[QUOTED PASSAGE — start]

Posted by terrepruitt on March 11, 2014

In other forms of exercise I learned the dead bug.  Where you lie on your back and put your limbs up in the air as if you were a dead bug.  In Nia one of our 52 moves is called Creepy Crawlers.  I ALWAYS call it Creepy CrawlIES and sometimes I say, dead bugs. In Nia the move is part of the Upper Extremities in the Nia 52 moves, the hands to be exact.  It is where we turn our hands to allow the palms to face up and we wiggle our fingers.  Truly NOT a dead bug because dead bugs don’t wiggle there legs . . . in general.  I will work on calling it by the correct name Creepy CrawLERS.

This is a simple, simple move that provides great benefits.  I don’t know how often you are around the elderly if ever, but losing the use of their hands, losing the dexterity is a very common issue.  So as the Nia Technique Book says, “Practicing Creepy Crawlers helps your fingers, hands, and forearms remain strong, flexible, and agile.”  It is very important to move your hands.  And not all of the things we do in everyday life allows for that type of flexibility and agility.  So this move is so great.

To practice it according to the Nia Technique Book you just wiggle all of your fingers, including your thumb.  Keep the elbow bent which helps keep the shoulders and next relaxed.  Change palm directions.

This is one of those moves that is pretty much always teamed up with another move.  Usually we have a foot pattern while we do the Creepy Crawlers.  Or we are moving around the room.  Usually, but not always.  Sometimes it is nice to concentrate on the movement on the fingers.  Really wiggle them with intent.  Make certain ALL ten fingers are moving.  Notice how it affects the tendons in your hands and arms.  Watch the movement in your arms.

If you are constantly moving your fingers in a wiggly motion while doing choreography with your feet you are allowing that brain to work.  Most people understand that the brain needs to stay active . . . just like the body . . . in order to function well, so we consider it fun to get our brains going as part of our movement, as part of our dance.

[QUOTED PASSAGE — finish]

* [DIRECTIONS]:
**1.** According to the post on the Creepy Crawlers move, which part of the Nia 52 moves does this move belong to?
**2.** Retype the part of the post on Creepy Crawlers from "To practice it" to "Change palm directions.".
The records that follow the post are not needed for anything here.

[EXCERPTED RECORDS — start]

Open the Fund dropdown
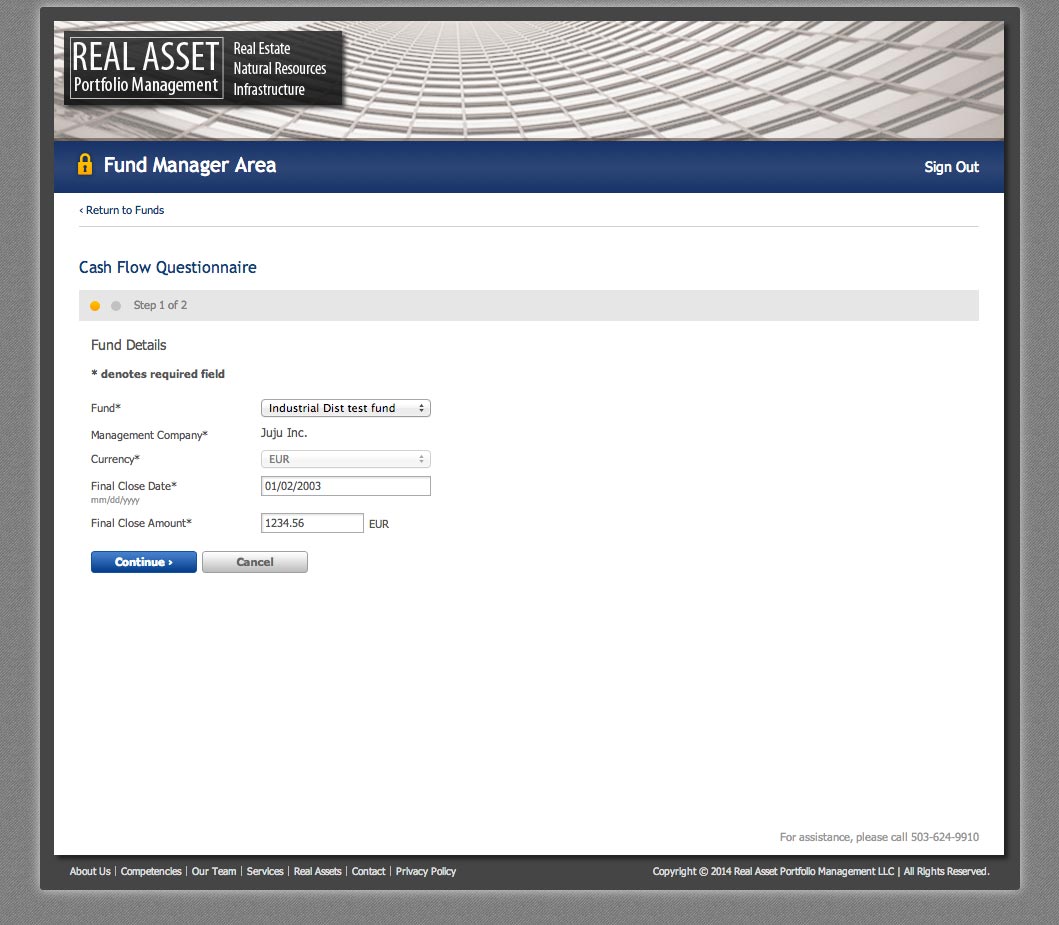This screenshot has width=1059, height=925. (345, 408)
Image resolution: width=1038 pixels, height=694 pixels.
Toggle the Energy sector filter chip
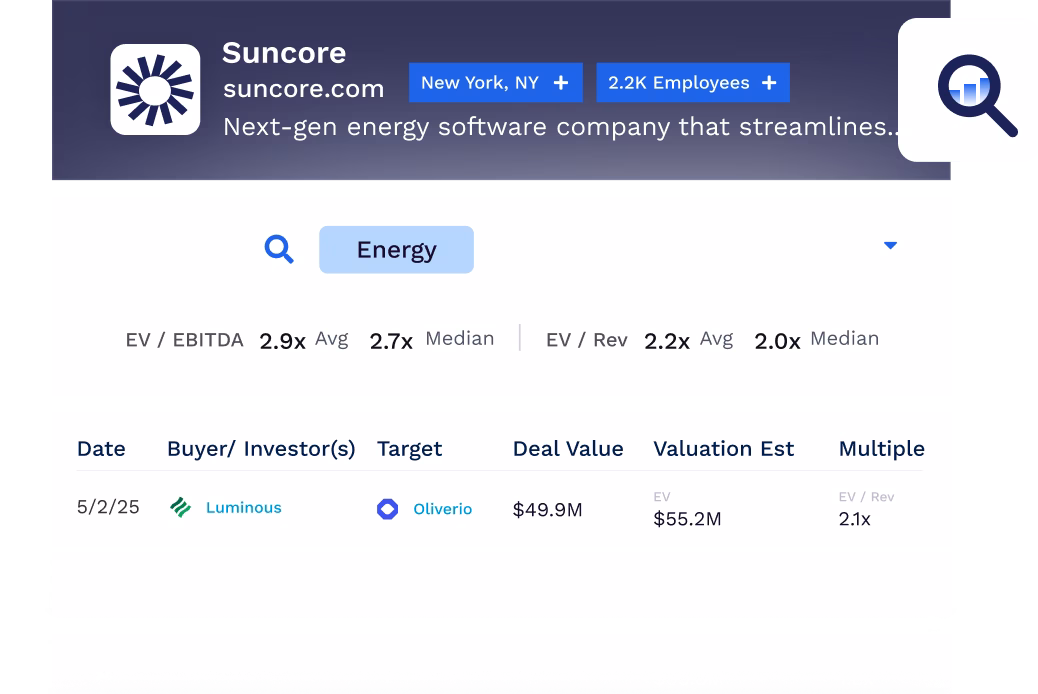396,249
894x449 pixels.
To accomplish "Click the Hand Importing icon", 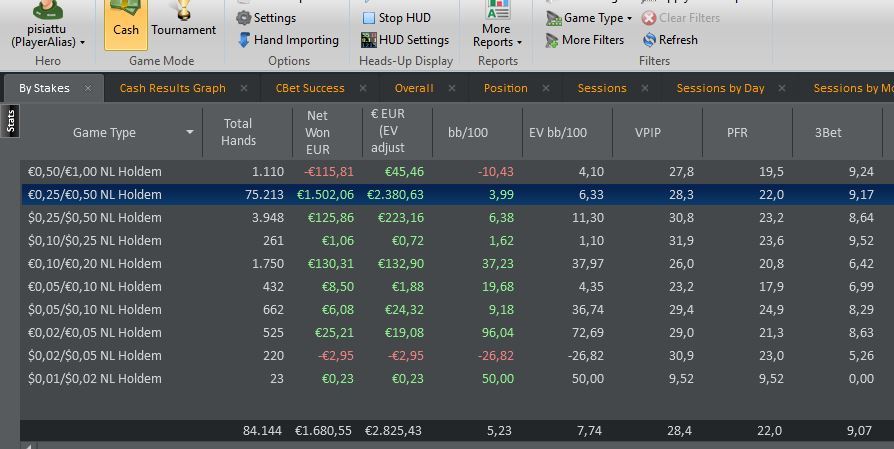I will pyautogui.click(x=244, y=40).
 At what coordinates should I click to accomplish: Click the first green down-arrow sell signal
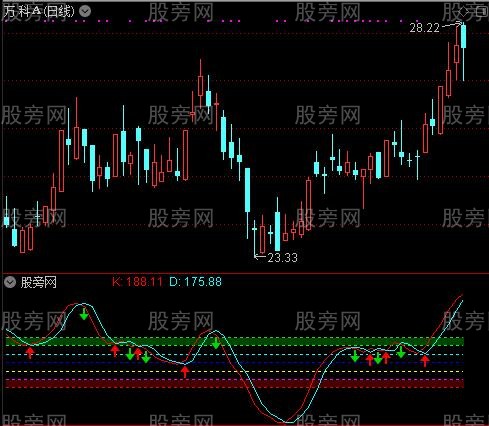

[EXCERPTED RECORDS — finish]

* [ACTIVITY ANSWERS]:
**1.** It belongs to the Upper Extremities, specifically the hands.

**2.**
To practice it according to the Nia Technique Book you just wiggle all of your fingers, including your thumb.  Keep the elbow bent which helps keep the shoulders and next relaxed.  Change palm directions.